#### READING PASSAGE:

● ● ●

At 6'0" and 215 pounds with press coverage skills, Vaccaro was a rare breed of player.
This is the undersized spread linebacker who can run and play in space but still has the quick instincts of a linebacker and the explosive power to blitz or take on blockers. The space-backer doesn't come from outer space but typically from high school programs all around the country. The rise of the spread offense has been a boon to the feisty, 5'11", 210 pound linebacker who is an excellent football player but can't bang with 300 pounders in tight spaces.
The space backer typically thrives in schemes like quarters, blitzes, or cover 3 provided he doesn't have to turn and run with explosive receivers. If he's playing a lot of coverage in space he's vulnerable but if he's making quick reads and flying to the ball he's in great shape.
Some teams will move the space-backer to inside linebacker against four receiver formations or on passing downs so they can play a better coverage player at the nickel.
Examples include OU's Eric Striker, Oklahoma State's Shaun Lewis, or Michigan State's Denicos Allen.
The big nickel
Another common tactic to fill this position is to play a third safety on the field. In the NFL this type of personnel package is called a "big nickel" set since the goal is to put a DB on the field who won't be a liability in stopping the run.
These players often have the versatility to handle a myriad of assignments, including playing underneath coverage and being a part of the run fits, blitzing, or playing some man coverage. However, they are generally less effective in each role than a corner or space-backer would be and simply provide the defense with versatility and competence against all of the offensive looks they have to face.
A player who can help you be sound while wearing multiple hats is very valuable in today's game. If he excels in one facet or another? All the better.
Examples include Jarrick Williams of Alabama and Sam Carter of TCU, both of whom are very versatile and Sam Carter is effective enough vs the run that he can play inside at linebacker and could be labelled a space-backer.

● ● ●

#### YOUR INSTRUCTIONS:
From the passage on space-backers and the big nickel, list every player named after the words "Examples include," with each player's school as the passage gives it.

● ● ●

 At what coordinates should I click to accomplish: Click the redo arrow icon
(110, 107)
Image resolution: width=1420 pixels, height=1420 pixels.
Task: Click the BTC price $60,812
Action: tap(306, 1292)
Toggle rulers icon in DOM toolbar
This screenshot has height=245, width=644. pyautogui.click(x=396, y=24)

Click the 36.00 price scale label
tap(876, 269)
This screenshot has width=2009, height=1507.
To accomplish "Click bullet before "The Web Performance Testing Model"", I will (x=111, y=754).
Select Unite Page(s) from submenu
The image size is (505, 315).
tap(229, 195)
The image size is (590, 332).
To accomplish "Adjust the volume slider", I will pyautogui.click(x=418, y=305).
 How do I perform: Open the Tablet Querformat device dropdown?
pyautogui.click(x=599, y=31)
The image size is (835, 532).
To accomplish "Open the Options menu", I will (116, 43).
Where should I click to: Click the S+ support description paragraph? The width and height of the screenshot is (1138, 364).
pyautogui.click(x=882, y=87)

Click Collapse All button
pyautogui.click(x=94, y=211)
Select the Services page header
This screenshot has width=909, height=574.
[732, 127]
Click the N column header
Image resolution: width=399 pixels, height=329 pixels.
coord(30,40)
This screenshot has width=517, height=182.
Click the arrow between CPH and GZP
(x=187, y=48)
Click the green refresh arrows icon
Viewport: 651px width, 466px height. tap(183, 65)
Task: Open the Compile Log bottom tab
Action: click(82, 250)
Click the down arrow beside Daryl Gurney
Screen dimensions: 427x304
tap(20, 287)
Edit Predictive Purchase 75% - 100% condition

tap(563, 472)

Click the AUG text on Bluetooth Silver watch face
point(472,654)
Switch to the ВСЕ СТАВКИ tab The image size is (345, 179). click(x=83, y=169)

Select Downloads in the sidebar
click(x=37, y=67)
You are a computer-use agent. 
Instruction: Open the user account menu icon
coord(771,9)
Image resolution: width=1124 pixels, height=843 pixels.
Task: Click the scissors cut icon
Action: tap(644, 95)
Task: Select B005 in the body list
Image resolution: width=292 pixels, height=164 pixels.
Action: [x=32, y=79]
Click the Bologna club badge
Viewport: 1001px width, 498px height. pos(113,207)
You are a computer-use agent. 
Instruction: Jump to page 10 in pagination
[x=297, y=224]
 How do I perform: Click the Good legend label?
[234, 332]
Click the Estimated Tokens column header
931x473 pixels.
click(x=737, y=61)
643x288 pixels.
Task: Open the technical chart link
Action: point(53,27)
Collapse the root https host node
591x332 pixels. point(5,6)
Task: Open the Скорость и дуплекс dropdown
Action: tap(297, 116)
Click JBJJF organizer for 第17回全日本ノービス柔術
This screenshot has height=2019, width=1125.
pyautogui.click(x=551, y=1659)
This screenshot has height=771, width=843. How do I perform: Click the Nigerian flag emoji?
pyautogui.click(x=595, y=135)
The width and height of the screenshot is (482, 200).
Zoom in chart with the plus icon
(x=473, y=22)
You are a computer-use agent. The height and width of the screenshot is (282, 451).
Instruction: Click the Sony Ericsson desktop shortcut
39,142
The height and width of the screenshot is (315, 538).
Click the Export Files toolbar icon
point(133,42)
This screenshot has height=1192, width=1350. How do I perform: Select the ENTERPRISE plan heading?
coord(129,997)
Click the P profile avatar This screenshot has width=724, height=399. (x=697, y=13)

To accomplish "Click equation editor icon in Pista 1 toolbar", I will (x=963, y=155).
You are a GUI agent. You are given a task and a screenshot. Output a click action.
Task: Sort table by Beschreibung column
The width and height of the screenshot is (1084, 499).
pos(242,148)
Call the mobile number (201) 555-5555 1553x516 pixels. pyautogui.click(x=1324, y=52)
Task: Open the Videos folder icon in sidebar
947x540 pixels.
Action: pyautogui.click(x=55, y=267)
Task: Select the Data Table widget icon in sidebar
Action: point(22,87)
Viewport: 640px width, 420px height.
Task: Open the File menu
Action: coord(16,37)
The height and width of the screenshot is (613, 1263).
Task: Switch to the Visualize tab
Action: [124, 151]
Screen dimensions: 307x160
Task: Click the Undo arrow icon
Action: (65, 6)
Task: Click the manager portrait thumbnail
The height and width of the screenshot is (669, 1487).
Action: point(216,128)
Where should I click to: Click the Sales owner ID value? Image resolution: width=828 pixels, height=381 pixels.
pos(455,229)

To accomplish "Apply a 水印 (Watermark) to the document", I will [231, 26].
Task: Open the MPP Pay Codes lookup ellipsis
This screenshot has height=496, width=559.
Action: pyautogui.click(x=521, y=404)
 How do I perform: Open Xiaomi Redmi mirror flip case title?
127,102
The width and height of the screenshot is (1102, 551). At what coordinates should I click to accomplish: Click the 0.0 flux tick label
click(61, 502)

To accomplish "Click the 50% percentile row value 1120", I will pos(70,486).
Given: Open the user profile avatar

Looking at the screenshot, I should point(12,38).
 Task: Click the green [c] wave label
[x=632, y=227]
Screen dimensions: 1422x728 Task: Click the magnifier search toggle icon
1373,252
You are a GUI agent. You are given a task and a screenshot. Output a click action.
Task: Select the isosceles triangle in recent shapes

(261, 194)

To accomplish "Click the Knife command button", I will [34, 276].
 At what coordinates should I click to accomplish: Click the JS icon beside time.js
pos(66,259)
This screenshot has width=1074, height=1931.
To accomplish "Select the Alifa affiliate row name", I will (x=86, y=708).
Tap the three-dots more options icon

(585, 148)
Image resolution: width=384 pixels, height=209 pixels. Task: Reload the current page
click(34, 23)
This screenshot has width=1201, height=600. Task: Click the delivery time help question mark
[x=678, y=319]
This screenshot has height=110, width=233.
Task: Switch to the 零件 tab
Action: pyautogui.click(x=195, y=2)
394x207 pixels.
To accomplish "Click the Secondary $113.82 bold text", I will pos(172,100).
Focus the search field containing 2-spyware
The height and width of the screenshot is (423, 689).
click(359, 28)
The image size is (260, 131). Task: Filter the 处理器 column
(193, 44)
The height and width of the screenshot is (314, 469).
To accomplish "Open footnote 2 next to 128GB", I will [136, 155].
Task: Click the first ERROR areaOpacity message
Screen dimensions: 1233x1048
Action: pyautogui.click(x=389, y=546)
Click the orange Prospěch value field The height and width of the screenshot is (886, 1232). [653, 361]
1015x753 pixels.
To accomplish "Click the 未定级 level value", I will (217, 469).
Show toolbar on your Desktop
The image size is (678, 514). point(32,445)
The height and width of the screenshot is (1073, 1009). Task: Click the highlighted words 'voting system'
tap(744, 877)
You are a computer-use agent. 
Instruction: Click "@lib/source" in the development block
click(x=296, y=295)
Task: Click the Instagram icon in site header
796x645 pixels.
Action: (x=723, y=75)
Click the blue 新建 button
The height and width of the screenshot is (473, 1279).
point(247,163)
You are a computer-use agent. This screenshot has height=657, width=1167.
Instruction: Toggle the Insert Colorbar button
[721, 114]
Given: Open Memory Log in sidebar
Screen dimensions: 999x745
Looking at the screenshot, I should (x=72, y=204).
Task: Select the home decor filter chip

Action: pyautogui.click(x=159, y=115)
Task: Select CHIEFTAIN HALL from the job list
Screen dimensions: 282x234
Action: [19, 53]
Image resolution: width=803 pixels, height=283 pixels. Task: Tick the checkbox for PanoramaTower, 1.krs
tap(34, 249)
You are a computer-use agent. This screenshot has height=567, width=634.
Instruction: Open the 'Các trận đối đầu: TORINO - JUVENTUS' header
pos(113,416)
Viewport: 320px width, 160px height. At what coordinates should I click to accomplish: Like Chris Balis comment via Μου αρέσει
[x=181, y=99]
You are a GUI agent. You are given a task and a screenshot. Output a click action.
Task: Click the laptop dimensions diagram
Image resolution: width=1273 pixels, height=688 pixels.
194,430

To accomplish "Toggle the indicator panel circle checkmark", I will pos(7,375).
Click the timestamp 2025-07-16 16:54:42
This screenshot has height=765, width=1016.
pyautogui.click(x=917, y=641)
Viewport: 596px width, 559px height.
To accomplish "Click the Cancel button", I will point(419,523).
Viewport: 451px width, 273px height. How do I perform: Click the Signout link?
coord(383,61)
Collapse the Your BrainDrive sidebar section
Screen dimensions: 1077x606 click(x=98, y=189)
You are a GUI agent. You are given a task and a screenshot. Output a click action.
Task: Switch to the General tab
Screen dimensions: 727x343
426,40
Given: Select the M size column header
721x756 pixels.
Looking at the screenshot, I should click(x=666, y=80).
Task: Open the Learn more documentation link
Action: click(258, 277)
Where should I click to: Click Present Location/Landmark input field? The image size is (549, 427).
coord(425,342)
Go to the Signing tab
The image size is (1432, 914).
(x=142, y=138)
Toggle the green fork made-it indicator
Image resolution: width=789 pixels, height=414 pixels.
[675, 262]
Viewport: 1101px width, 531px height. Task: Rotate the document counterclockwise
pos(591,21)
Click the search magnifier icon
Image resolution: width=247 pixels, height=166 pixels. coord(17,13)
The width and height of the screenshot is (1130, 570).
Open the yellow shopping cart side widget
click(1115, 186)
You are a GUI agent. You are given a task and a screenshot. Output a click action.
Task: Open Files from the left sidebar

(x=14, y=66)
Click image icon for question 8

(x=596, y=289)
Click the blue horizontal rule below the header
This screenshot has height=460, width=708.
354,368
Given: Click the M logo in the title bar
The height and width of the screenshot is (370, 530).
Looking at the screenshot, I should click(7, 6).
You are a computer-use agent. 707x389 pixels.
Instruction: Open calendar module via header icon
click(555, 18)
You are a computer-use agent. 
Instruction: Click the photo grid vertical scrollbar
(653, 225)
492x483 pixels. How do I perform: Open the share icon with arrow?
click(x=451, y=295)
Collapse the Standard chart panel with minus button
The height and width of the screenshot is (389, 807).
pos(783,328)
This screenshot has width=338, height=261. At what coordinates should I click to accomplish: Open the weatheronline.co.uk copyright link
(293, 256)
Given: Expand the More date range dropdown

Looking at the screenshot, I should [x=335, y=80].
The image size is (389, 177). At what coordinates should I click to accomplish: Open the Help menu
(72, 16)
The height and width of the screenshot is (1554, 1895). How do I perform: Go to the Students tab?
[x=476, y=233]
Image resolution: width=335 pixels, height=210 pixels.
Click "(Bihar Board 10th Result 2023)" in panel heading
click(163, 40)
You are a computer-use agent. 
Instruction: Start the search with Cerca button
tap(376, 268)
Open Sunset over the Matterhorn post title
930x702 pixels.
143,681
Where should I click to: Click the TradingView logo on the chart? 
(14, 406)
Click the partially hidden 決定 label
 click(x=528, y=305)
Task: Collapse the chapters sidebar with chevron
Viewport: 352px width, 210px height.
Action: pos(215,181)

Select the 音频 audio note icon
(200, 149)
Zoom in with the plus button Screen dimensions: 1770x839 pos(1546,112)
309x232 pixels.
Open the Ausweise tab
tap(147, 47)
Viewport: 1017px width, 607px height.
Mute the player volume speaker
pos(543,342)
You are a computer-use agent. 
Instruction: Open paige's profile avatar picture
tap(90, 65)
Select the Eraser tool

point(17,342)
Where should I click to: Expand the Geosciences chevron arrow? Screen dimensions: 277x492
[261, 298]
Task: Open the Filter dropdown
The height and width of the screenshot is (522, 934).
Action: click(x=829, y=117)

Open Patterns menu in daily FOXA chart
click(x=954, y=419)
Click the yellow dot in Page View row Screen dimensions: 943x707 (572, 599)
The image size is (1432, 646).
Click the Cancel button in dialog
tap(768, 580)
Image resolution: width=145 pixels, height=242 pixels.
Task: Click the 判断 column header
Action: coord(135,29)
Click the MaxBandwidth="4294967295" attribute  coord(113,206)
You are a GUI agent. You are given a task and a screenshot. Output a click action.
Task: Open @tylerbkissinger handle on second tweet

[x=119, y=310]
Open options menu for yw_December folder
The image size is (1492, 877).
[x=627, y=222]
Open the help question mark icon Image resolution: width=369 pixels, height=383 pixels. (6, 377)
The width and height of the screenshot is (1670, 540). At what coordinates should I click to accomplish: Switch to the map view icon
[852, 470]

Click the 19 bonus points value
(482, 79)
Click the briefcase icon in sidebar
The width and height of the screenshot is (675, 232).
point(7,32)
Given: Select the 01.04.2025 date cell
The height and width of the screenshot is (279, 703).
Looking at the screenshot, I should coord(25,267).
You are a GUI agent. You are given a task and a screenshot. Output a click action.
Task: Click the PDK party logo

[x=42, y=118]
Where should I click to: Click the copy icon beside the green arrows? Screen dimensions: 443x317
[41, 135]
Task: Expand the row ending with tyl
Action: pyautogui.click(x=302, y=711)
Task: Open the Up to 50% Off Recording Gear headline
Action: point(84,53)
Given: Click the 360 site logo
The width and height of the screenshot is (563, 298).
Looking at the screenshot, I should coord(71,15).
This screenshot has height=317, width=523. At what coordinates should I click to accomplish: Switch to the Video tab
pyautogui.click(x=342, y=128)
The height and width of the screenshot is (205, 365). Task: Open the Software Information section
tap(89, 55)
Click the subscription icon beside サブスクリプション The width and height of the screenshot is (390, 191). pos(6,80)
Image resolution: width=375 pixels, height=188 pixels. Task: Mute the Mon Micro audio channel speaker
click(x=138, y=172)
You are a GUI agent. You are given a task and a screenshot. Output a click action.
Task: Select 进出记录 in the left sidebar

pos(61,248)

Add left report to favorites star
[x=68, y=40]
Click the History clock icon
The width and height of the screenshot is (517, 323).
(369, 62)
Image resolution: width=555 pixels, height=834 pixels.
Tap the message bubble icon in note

● ● ●

#### RESPONSE AREA:
- Eric Striker (OU)
- Shaun Lewis (Oklahoma State)
- Denicos Allen (Michigan State)
- Jarrick Williams (Alabama)
- Sam Carter (TCU)